**ASSIGNMENT**
Would you retype all of these records exactly?

**GIVEN DATA**
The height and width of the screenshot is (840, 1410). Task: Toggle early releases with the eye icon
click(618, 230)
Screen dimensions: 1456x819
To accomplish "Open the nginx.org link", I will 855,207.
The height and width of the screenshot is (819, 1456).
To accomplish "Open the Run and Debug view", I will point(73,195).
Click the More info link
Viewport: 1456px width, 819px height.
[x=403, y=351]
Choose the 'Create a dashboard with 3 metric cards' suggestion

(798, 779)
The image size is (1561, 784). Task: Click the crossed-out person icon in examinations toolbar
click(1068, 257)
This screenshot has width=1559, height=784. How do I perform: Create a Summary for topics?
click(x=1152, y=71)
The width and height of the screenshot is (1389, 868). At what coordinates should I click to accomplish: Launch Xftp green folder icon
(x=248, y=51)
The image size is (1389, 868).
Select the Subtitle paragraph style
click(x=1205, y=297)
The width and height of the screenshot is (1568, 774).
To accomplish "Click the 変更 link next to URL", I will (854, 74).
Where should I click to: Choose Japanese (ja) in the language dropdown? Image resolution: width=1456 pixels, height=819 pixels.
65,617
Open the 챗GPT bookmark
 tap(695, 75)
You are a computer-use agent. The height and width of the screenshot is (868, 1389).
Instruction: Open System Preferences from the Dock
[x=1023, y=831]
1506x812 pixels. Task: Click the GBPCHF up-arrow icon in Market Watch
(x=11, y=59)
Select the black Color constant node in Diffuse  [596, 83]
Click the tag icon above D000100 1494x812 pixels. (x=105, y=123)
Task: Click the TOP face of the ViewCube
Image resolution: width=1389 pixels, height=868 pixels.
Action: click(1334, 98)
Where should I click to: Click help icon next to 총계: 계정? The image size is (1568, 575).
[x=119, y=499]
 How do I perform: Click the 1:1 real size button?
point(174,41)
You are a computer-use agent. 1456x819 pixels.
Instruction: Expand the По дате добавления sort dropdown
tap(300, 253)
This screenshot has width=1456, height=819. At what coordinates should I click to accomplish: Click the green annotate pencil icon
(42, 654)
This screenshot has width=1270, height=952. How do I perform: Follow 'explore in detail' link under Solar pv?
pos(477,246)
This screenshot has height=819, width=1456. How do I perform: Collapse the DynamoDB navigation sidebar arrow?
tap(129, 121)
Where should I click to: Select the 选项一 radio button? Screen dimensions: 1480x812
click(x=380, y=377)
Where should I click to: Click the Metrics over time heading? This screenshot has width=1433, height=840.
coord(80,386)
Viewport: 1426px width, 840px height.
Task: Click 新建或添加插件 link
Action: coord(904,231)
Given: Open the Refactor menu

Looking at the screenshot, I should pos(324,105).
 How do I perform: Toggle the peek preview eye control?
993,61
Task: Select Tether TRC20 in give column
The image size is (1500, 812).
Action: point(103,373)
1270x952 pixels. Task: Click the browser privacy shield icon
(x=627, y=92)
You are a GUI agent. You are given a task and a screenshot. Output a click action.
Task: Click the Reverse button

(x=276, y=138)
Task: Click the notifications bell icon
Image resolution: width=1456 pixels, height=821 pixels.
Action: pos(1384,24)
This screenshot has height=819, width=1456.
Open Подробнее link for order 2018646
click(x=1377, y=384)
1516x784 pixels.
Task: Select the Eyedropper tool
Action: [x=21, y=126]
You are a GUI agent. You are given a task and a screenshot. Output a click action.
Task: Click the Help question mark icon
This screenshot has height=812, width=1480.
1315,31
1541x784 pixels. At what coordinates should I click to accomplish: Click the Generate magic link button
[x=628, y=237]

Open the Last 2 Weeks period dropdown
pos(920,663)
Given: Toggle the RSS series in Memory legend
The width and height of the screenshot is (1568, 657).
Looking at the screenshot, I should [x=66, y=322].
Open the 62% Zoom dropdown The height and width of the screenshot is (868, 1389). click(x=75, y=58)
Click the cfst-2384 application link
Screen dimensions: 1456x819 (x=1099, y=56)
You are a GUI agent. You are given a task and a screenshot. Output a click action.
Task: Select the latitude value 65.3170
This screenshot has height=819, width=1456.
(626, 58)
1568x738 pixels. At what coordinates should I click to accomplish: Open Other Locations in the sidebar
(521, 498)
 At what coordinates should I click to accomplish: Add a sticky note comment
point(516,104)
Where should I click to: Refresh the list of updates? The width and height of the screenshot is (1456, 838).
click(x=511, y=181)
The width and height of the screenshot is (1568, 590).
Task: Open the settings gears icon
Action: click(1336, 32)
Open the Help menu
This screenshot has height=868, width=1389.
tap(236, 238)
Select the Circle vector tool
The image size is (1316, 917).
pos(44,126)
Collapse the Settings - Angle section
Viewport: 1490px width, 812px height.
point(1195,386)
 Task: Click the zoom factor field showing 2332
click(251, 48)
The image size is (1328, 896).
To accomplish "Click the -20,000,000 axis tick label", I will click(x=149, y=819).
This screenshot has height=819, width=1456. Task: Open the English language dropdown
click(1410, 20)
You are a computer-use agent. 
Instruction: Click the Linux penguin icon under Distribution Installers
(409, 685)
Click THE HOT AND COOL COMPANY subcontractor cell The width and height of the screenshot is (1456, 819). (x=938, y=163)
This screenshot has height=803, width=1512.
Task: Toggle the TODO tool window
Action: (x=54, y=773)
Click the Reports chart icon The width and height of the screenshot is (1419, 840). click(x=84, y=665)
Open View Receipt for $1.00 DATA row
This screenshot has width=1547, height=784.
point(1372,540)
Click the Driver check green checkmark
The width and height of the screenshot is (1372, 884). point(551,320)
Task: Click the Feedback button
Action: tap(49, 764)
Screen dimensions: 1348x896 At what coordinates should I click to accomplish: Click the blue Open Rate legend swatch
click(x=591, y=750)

**SOLUTION TO THIS EXERCISE**
The height and width of the screenshot is (840, 1410). Task: Toggle early releases with the eye icon
click(618, 230)
Screen dimensions: 1456x819
To accomplish "Open the nginx.org link", I will 855,207.
The height and width of the screenshot is (819, 1456).
To accomplish "Open the Run and Debug view", I will point(73,195).
Click the More info link
Viewport: 1456px width, 819px height.
[x=403, y=351]
Choose the 'Create a dashboard with 3 metric cards' suggestion

(798, 779)
The image size is (1561, 784). Task: Click the crossed-out person icon in examinations toolbar
click(1068, 257)
This screenshot has width=1559, height=784. How do I perform: Create a Summary for topics?
click(x=1152, y=71)
The width and height of the screenshot is (1389, 868). At what coordinates should I click to accomplish: Launch Xftp green folder icon
(x=248, y=51)
The image size is (1389, 868).
Select the Subtitle paragraph style
click(x=1205, y=297)
The width and height of the screenshot is (1568, 774).
To accomplish "Click the 変更 link next to URL", I will (854, 74).
Where should I click to: Choose Japanese (ja) in the language dropdown? Image resolution: width=1456 pixels, height=819 pixels.
65,617
Open the 챗GPT bookmark
 tap(695, 75)
You are a computer-use agent. The height and width of the screenshot is (868, 1389).
Instruction: Open System Preferences from the Dock
[x=1023, y=831]
1506x812 pixels. Task: Click the GBPCHF up-arrow icon in Market Watch
(x=11, y=59)
Select the black Color constant node in Diffuse  [596, 83]
Click the tag icon above D000100 1494x812 pixels. (x=105, y=123)
Task: Click the TOP face of the ViewCube
Image resolution: width=1389 pixels, height=868 pixels.
Action: click(1334, 98)
Where should I click to: Click help icon next to 총계: 계정? The image size is (1568, 575).
[x=119, y=499]
 How do I perform: Click the 1:1 real size button?
point(174,41)
You are a computer-use agent. 1456x819 pixels.
Instruction: Expand the По дате добавления sort dropdown
tap(300, 253)
This screenshot has width=1456, height=819. At what coordinates should I click to accomplish: Click the green annotate pencil icon
(42, 654)
This screenshot has width=1270, height=952. How do I perform: Follow 'explore in detail' link under Solar pv?
pos(477,246)
This screenshot has height=819, width=1456. How do I perform: Collapse the DynamoDB navigation sidebar arrow?
tap(129, 121)
Where should I click to: Select the 选项一 radio button? Screen dimensions: 1480x812
click(x=380, y=377)
Where should I click to: Click the Metrics over time heading? This screenshot has width=1433, height=840.
coord(80,386)
Viewport: 1426px width, 840px height.
Task: Click 新建或添加插件 link
Action: coord(904,231)
Given: Open the Refactor menu

Looking at the screenshot, I should pos(324,105).
 How do I perform: Toggle the peek preview eye control?
993,61
Task: Select Tether TRC20 in give column
The image size is (1500, 812).
Action: point(103,373)
1270x952 pixels. Task: Click the browser privacy shield icon
(x=627, y=92)
You are a GUI agent. You are given a task and a screenshot. Output a click action.
Task: Click the Reverse button

(x=276, y=138)
Task: Click the notifications bell icon
Image resolution: width=1456 pixels, height=821 pixels.
Action: pos(1384,24)
This screenshot has height=819, width=1456.
Open Подробнее link for order 2018646
click(x=1377, y=384)
1516x784 pixels.
Task: Select the Eyedropper tool
Action: [x=21, y=126]
You are a GUI agent. You are given a task and a screenshot. Output a click action.
Task: Click the Help question mark icon
This screenshot has height=812, width=1480.
1315,31
1541x784 pixels. At what coordinates should I click to accomplish: Click the Generate magic link button
[x=628, y=237]

Open the Last 2 Weeks period dropdown
pos(920,663)
Given: Toggle the RSS series in Memory legend
The width and height of the screenshot is (1568, 657).
Looking at the screenshot, I should [x=66, y=322].
Open the 62% Zoom dropdown The height and width of the screenshot is (868, 1389). click(x=75, y=58)
Click the cfst-2384 application link
Screen dimensions: 1456x819 (x=1099, y=56)
You are a GUI agent. You are given a task and a screenshot. Output a click action.
Task: Select the latitude value 65.3170
This screenshot has height=819, width=1456.
(626, 58)
1568x738 pixels. At what coordinates should I click to accomplish: Open Other Locations in the sidebar
(521, 498)
 At what coordinates should I click to accomplish: Add a sticky note comment
point(516,104)
Where should I click to: Refresh the list of updates? The width and height of the screenshot is (1456, 838).
click(x=511, y=181)
The width and height of the screenshot is (1568, 590).
Task: Open the settings gears icon
Action: click(1336, 32)
Open the Help menu
This screenshot has height=868, width=1389.
tap(236, 238)
Select the Circle vector tool
The image size is (1316, 917).
pos(44,126)
Collapse the Settings - Angle section
Viewport: 1490px width, 812px height.
point(1195,386)
 Task: Click the zoom factor field showing 2332
click(251, 48)
The image size is (1328, 896).
To accomplish "Click the -20,000,000 axis tick label", I will click(x=149, y=819).
This screenshot has height=819, width=1456. Task: Open the English language dropdown
click(1410, 20)
You are a computer-use agent. 
Instruction: Click the Linux penguin icon under Distribution Installers
(409, 685)
Click THE HOT AND COOL COMPANY subcontractor cell The width and height of the screenshot is (1456, 819). (x=938, y=163)
This screenshot has height=803, width=1512.
Task: Toggle the TODO tool window
Action: (x=54, y=773)
Click the Reports chart icon The width and height of the screenshot is (1419, 840). click(x=84, y=665)
Open View Receipt for $1.00 DATA row
This screenshot has width=1547, height=784.
point(1372,540)
Click the Driver check green checkmark
The width and height of the screenshot is (1372, 884). point(551,320)
Task: Click the Feedback button
Action: tap(49, 764)
Screen dimensions: 1348x896 At what coordinates should I click to accomplish: Click the blue Open Rate legend swatch
click(x=591, y=750)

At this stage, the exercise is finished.